Vest and another member of the commission, Robert Zemsky, chair and professor of the University of Pennsylvania's Learning Alliance for Higher Education, also urged the panel not to overemphasize the growth so far and the future promise of distance education, which they both said they supported in some forms. "It's not necessarily a highly efficient activity" for all colleges, said Vest. "It's not clear to me that we should necessarily change the traditional institutions to be the providers."

Amid the contention and criticism of higher education, some consensus began to emerge. Virtually everyone in the room agreed that colleges needed to do a better job of tracking (and revealing) the progress of students. That led to an overwhelming, if unofficial, endorsement of the idea of creating a national "unit records" system that would allow policy makers to see how individual students move through the education system, without which such tracking is impossible.

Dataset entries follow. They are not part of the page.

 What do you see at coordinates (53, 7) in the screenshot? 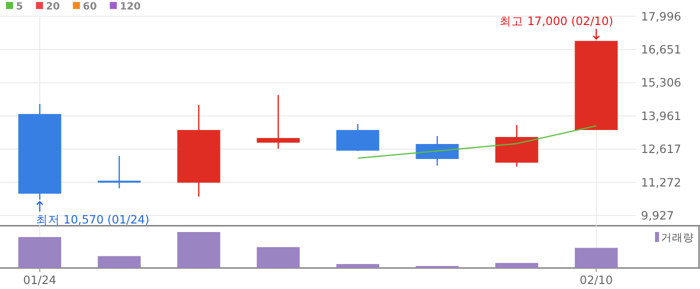
I see `legend-label: 20` at bounding box center [53, 7].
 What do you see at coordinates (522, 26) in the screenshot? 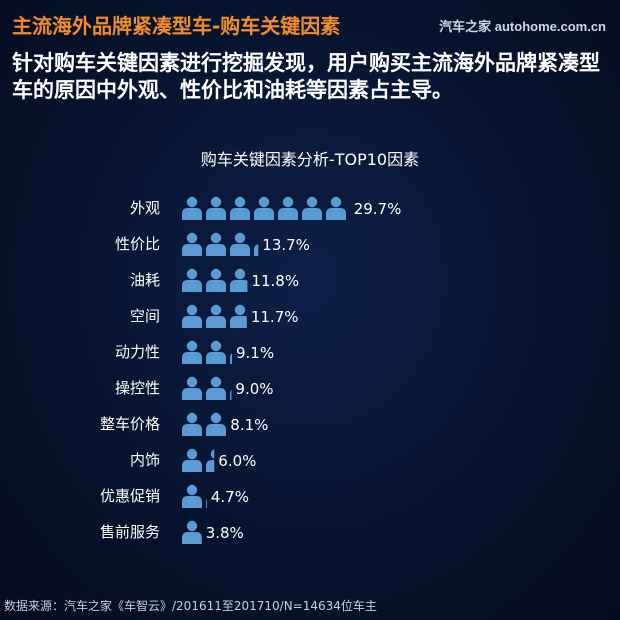
I see `brand-logo: 汽车之家 autohome.com.cn` at bounding box center [522, 26].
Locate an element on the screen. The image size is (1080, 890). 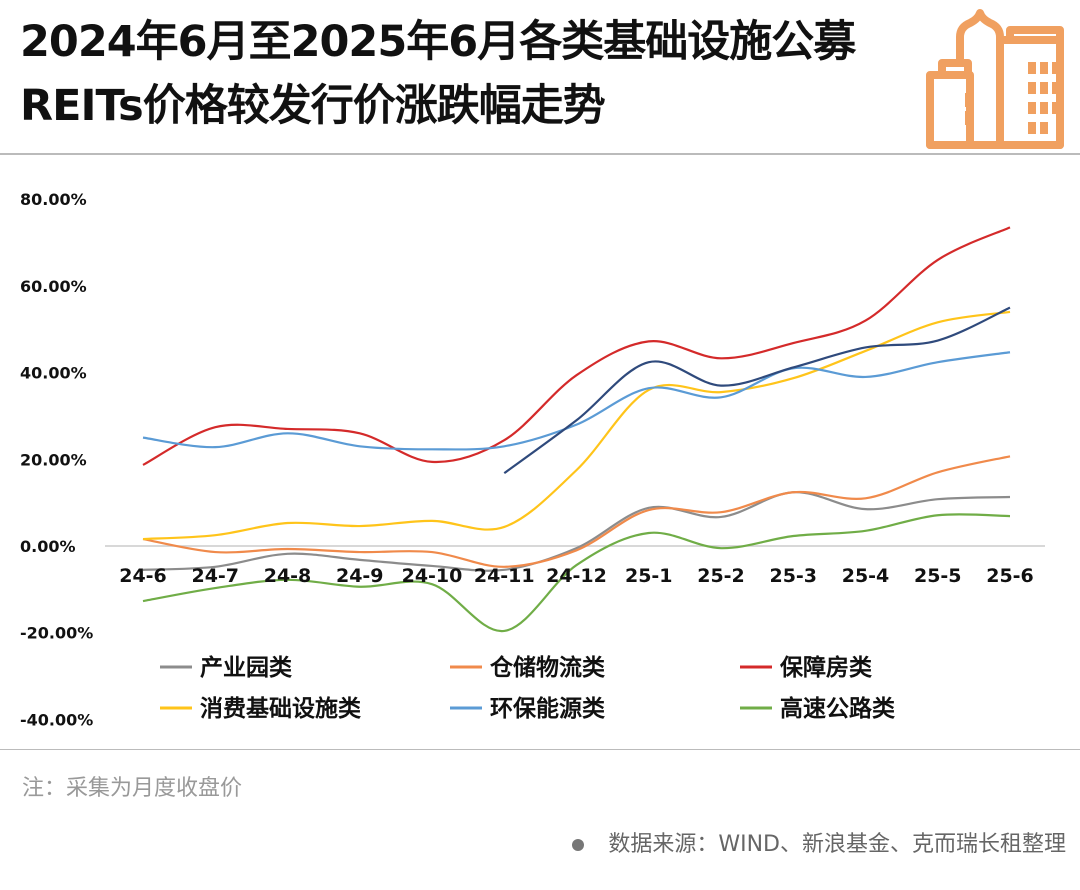
x-tick-label: 25-2 is located at coordinates (721, 576).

The Education Department proposed the idea last spring to a lukewarm reception by some college officials and outright disdain from Republicans in Congress who are worried about students' privacy because Social Security numbers would have been used; in an interview this summer, Rep. Howard P. (Buck) McKeon, described the idea as "dead in the water."

But Nicholas Donofrio, the executive vice president for innovation and technology at IBM, who is on the commission, said Thursday that it would be possible to construct a records system that would create no privacy issues whatsoever. "There are other ways," said Donofrio. 

Amid much bashing of rankings by U.S. News & World Report, momentum also seemed to build on the panel for finding other ways to measure, and report to the public, on colleges' performance, particularly in the realm of finances and student "outcomes." How such reporting would unfold -- and whether it would be compelled, by making it contingent on the receipt of federal financial aid, for instance -- were questions left for another day, although Miller, the panel's chairman, said such requirements were not out of the question.

He bristled at a suggestion by one panel member that private institutions maintain a lot of data about their performance but don't like to share it, for competitive reasons. "To the extent private institutions don't want to provide that information because it's competitive," he said, there's another answer: "just don't take the money" from the government. He wasn't necessarily advocating that the government make federal aid contingent on such reporting, Miller said, but "it is a lever" that could be used.